Great landmark works of culture hold a culture still, prevent it from changing, because many works, many thoughts and ideas, reflect off it, and it builds a (nightmare of) history. English culture is attached to Shakespeare and can’t move past him. It relies on him. If it were to forget him it could move on but it wouldn’t be English anymore because the definition of English culture is Shakespeare (et al). Much-referenced works, seminal works, create culture and solidify it, freeze it in definable place in the roiling unreality of unacknowledged space.
History and the past are not the same. The past is what once was. History is the presence of the past.
History is the record of the past and the knowledge of the absence of a record. (A known absence of a record is also a presence). If you want to return to a prehistoric (or more accurately an ahistoric) time you don’t need to destroy anything except all people above the age of two. All will be forgotten immediately and mankind will enter an Edenic pre-Fall state for 10 years. History will begin again when the human race turns 12 and learns to remember. It will probably begin sooner than that.

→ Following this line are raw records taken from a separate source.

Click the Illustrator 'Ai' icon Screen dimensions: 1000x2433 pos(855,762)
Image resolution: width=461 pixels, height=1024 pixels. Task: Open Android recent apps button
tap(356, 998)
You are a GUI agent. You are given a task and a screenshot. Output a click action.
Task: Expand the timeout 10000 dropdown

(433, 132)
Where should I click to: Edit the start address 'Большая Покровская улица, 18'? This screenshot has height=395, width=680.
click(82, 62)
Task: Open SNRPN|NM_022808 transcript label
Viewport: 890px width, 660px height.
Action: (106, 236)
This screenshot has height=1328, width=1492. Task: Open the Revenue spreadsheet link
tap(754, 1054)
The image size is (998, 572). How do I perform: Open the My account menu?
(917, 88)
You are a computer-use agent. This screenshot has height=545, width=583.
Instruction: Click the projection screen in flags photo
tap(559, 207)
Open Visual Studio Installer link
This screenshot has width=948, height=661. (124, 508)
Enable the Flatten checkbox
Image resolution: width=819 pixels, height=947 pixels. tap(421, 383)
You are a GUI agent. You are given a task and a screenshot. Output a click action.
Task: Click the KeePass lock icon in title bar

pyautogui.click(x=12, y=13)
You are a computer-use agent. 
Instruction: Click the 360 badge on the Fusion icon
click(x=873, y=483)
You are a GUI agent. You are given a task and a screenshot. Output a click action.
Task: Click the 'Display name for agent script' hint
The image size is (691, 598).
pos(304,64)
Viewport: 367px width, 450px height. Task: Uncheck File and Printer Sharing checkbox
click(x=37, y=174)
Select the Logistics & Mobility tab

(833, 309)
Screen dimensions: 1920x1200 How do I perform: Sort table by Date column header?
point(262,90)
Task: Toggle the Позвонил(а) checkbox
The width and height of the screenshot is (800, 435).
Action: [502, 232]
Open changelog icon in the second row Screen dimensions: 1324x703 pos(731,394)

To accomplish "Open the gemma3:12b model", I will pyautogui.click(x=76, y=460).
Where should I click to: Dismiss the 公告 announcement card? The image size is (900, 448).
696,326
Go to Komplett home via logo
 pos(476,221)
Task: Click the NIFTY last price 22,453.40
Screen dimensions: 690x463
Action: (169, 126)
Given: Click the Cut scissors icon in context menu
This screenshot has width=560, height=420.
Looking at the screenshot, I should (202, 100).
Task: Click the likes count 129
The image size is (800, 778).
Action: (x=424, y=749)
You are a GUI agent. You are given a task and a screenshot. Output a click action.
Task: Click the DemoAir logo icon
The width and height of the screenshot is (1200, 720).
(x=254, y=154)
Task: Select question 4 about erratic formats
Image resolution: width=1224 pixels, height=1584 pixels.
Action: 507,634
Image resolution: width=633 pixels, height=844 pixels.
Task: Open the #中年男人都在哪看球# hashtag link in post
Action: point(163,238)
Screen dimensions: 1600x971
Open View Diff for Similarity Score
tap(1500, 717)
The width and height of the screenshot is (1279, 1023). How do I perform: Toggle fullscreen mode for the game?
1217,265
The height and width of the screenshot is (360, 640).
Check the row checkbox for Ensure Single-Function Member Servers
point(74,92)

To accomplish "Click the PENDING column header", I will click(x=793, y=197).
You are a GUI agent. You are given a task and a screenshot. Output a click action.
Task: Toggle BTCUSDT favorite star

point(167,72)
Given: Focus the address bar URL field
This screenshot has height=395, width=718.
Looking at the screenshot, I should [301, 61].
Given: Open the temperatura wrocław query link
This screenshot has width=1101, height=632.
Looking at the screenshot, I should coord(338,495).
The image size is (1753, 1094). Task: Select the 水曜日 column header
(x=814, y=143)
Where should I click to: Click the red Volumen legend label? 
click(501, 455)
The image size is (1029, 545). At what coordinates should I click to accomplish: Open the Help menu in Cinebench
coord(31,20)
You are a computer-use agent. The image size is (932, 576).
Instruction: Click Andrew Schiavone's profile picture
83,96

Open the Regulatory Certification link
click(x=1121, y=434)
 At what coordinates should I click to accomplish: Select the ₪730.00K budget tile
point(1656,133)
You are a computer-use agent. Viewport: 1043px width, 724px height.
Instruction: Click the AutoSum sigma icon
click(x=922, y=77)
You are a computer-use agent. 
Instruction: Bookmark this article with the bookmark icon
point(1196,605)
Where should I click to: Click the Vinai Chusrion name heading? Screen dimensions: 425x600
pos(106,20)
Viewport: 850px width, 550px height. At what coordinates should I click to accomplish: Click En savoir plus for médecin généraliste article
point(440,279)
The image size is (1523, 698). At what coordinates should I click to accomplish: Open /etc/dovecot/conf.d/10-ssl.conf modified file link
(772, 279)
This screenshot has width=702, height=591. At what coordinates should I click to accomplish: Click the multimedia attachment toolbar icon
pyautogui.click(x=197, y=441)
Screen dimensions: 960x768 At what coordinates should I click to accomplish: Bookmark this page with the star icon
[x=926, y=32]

To remember. I’ve written this someplace else. To give a limb to what was. Re – again; member – limb, extension, acting force. ‘I remembered it’ – I gave it arms once more, let the dead thing influence the world though dead. Or recall – ‘I called it’, summoned it, to a place/time it wasn’t.
History holds identity together. Without consistent history you are every ship of Theseus. You stop dead in your tracks because without a past there is no future and no reason to do anything. You have no memory of hunger so you don’t need to eat; you have no memory of responsibility so you don’t act.